The Supply Location Monitor assesses the economics of buying, storing, and handling grain at each grain production facility in the US, and it compares the pricing risk of different crops. The Supply Location Monitor is customizable, enabling users to select a center and radius for a given crop.
Customers Use This Tool To
- In-season production forecasts for corn, soybeans, wheat driven by Gro’s yield models
- Historical production data from USDA NASS
- Current and forward cash price of wheat, corn and soybean of a specific facility
- The ability to compare current per bushel basis prices on a particular facility against other production facilities within a user specified radius as well as the ability to compare it to that facility’s historical per bushel basis prices
- Competitive analysis capabilities, ie the ability to see how much competitors are willing to pay per bushel in a given area
Why this Matters
The Supply Location Monitor helps Gro users to understand the supply of corn, soybean, and wheat available near grain production facilities in the US.
The tool shows both current and historical production-weighted basis price information, and it dynamically updates when users adjust the radius or trucking rates in the app.
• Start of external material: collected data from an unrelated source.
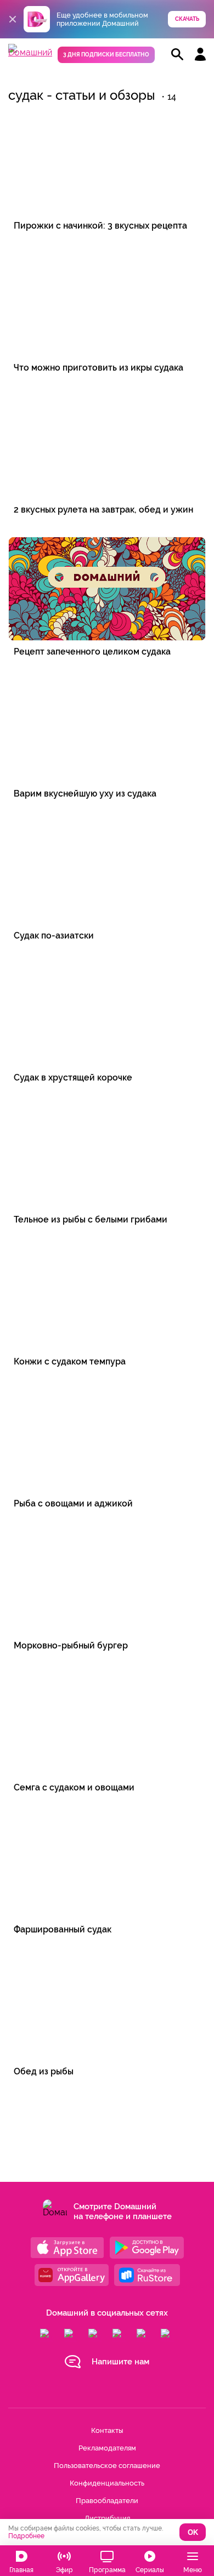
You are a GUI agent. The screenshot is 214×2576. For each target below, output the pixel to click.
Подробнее (26, 2536)
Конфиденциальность (107, 2483)
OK (193, 2532)
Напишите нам (120, 2362)
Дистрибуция (107, 2518)
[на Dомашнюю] (30, 52)
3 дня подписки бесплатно (106, 55)
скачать (187, 19)
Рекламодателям (107, 2448)
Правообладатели (107, 2501)
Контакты (107, 2430)
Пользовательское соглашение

The app, which can analyze up to six facilities simultaneously, shows how different facilities compete for bushels when sourcing areas intersect.
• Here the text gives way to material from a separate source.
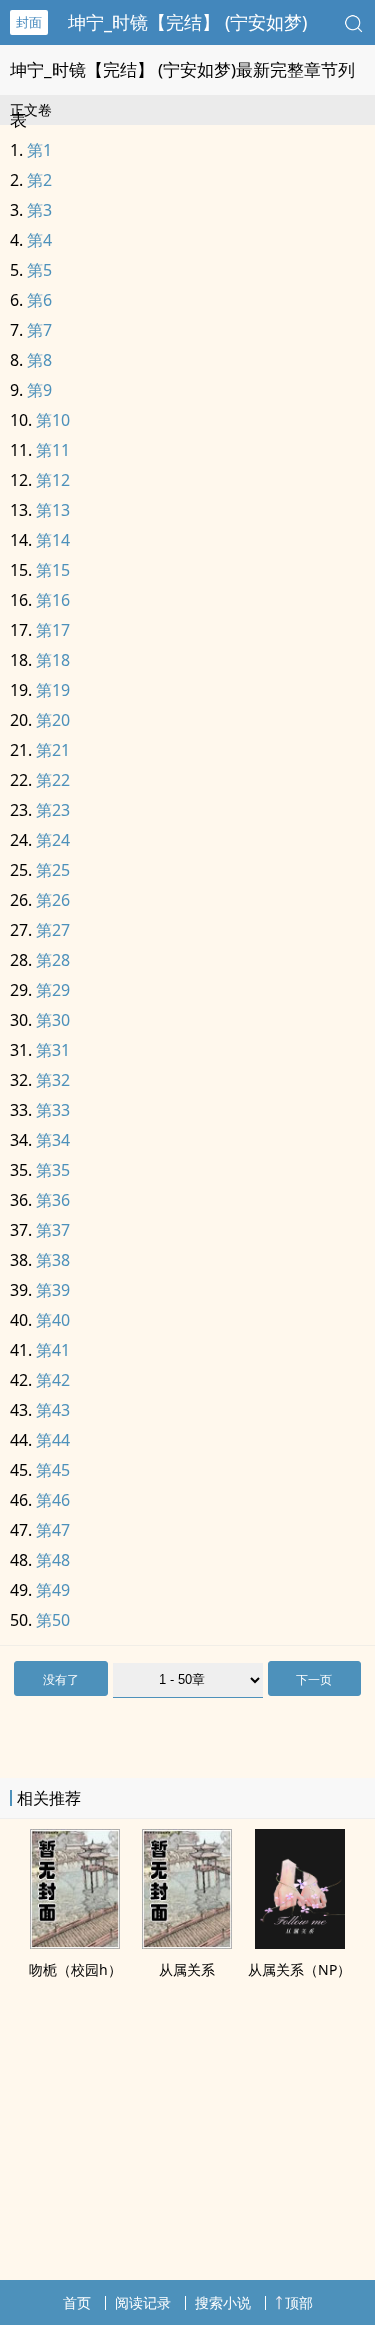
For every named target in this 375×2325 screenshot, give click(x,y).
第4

Gro Users can apply the Supply Location Monitor to analyze the bushels available, the price that they will have to pay, and how they will compete with nearby facilities. Buyers can also conduct sensitivity analyses to determine how traveling farther or paying more per bushel might change realized costs.
With this information, users such as bank lenders or grain buyers and sellers can all more comprehensively assess and analyze supplier relationships and facilities.